Render the stretch of material from the line containing "You are a computer-use" through the end as a JSON list of strings with one string per line. Skip blank lines and omit the pictures.

-- begin Supplied data --

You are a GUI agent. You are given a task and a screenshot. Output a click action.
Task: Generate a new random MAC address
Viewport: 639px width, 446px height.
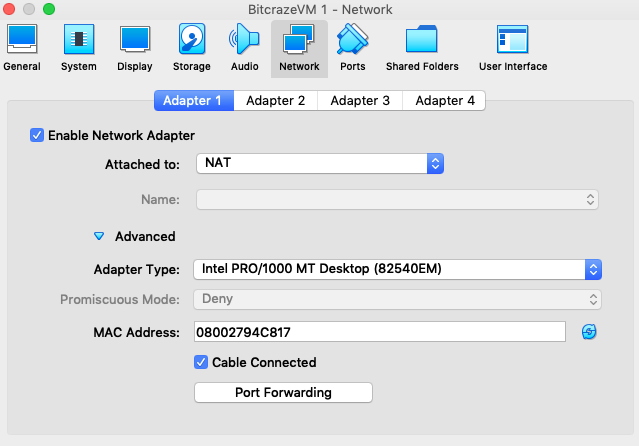589,332
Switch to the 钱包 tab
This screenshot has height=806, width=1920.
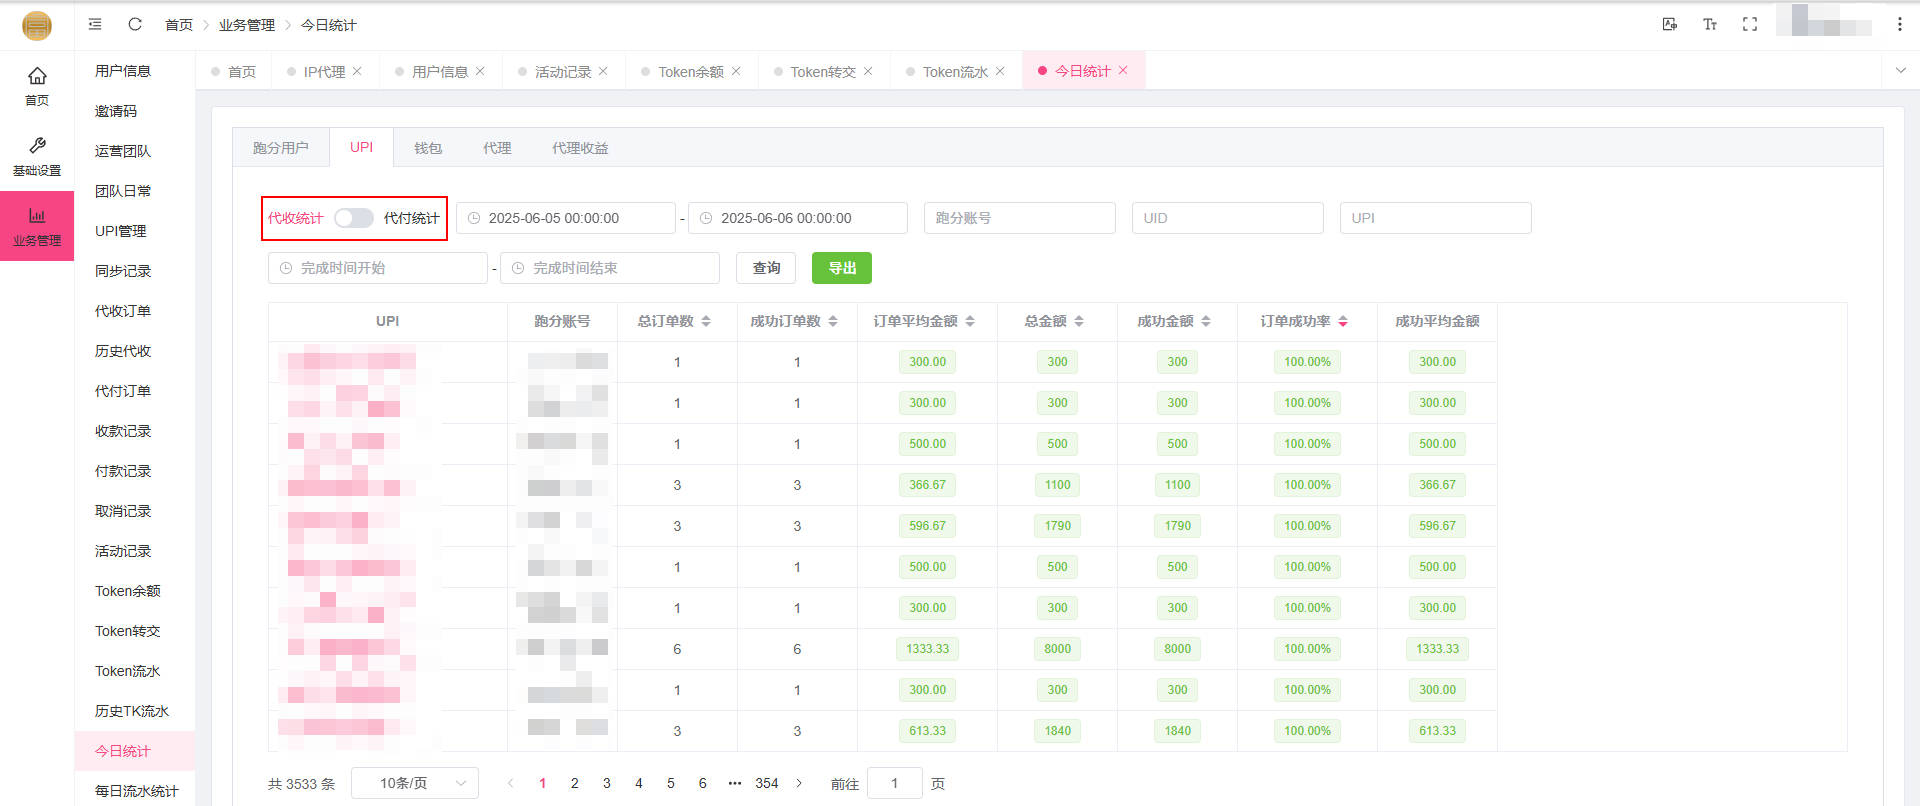pos(427,148)
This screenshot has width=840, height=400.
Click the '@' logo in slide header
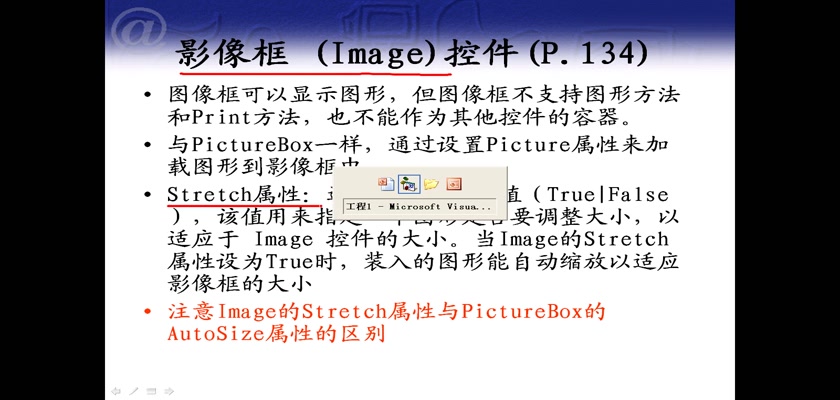(139, 31)
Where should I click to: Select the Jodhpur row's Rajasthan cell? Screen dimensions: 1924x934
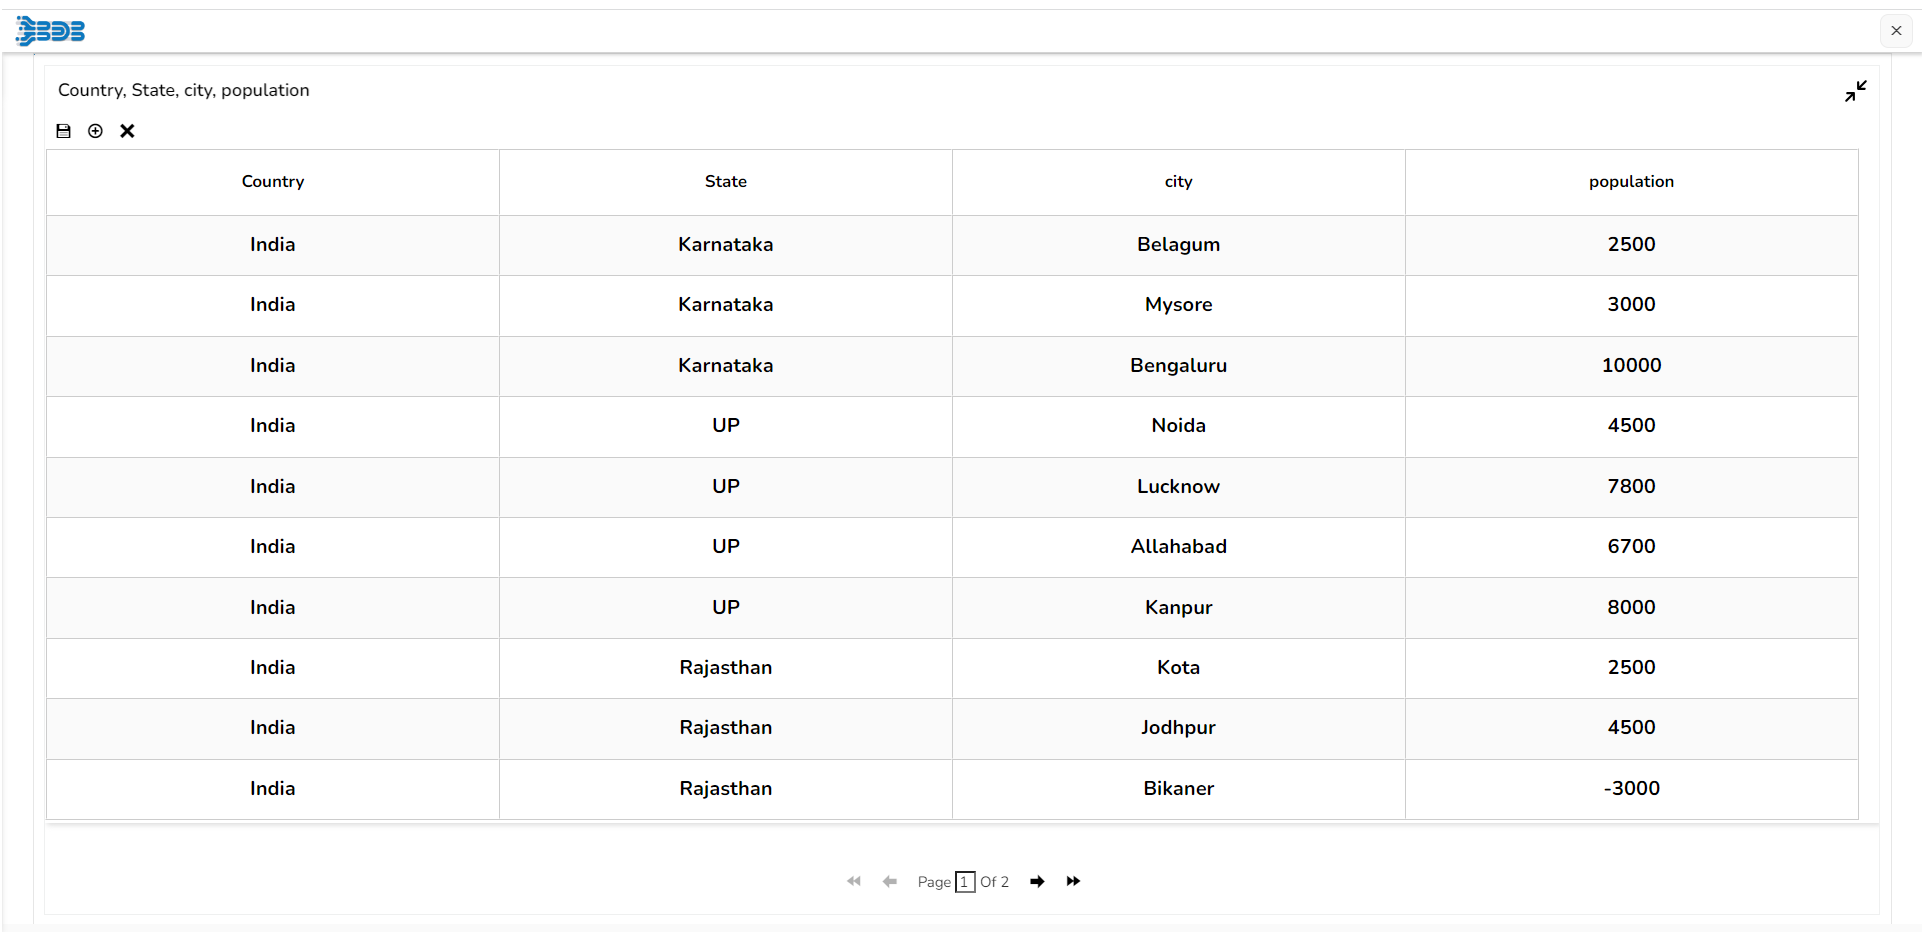[x=726, y=728]
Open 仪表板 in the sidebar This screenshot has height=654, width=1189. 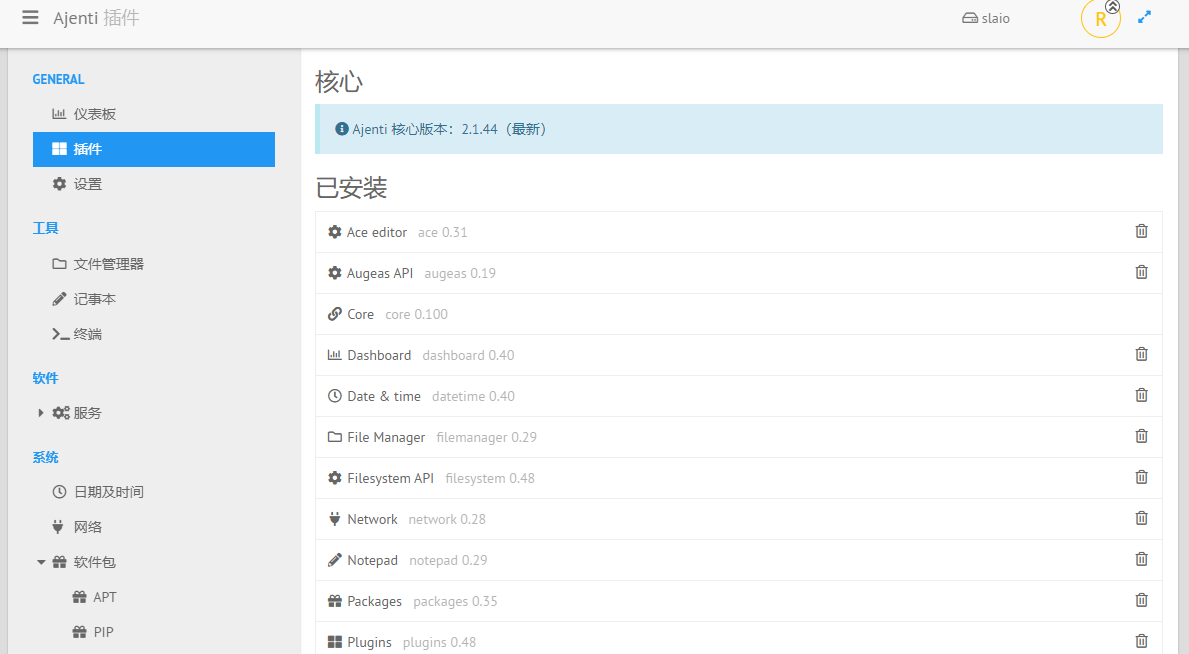coord(94,114)
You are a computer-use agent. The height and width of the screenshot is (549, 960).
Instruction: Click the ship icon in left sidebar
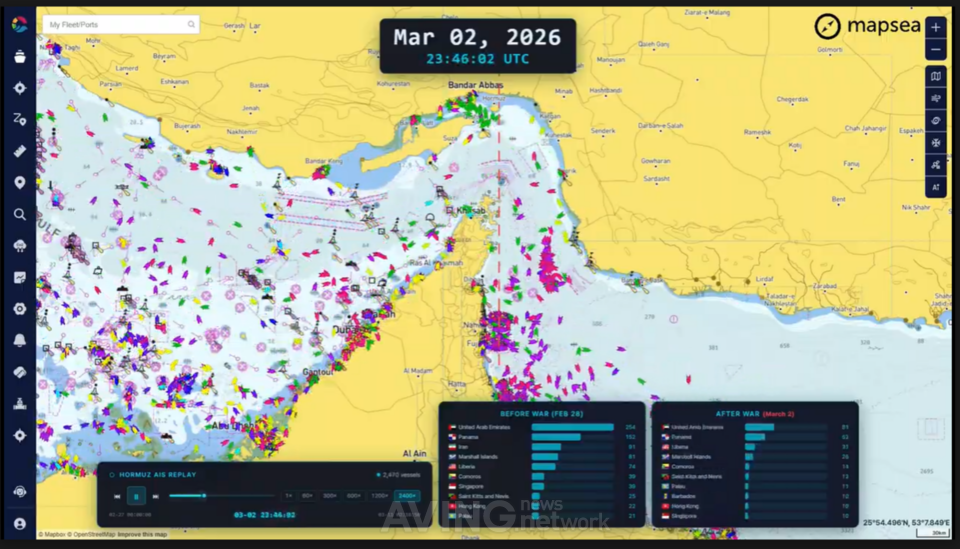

-- end Supplied data --

Task output:
[
  "You are a computer-use agent. The height and width of the screenshot is (549, 960).",
  "Instruction: Click the ship icon in left sidebar"
]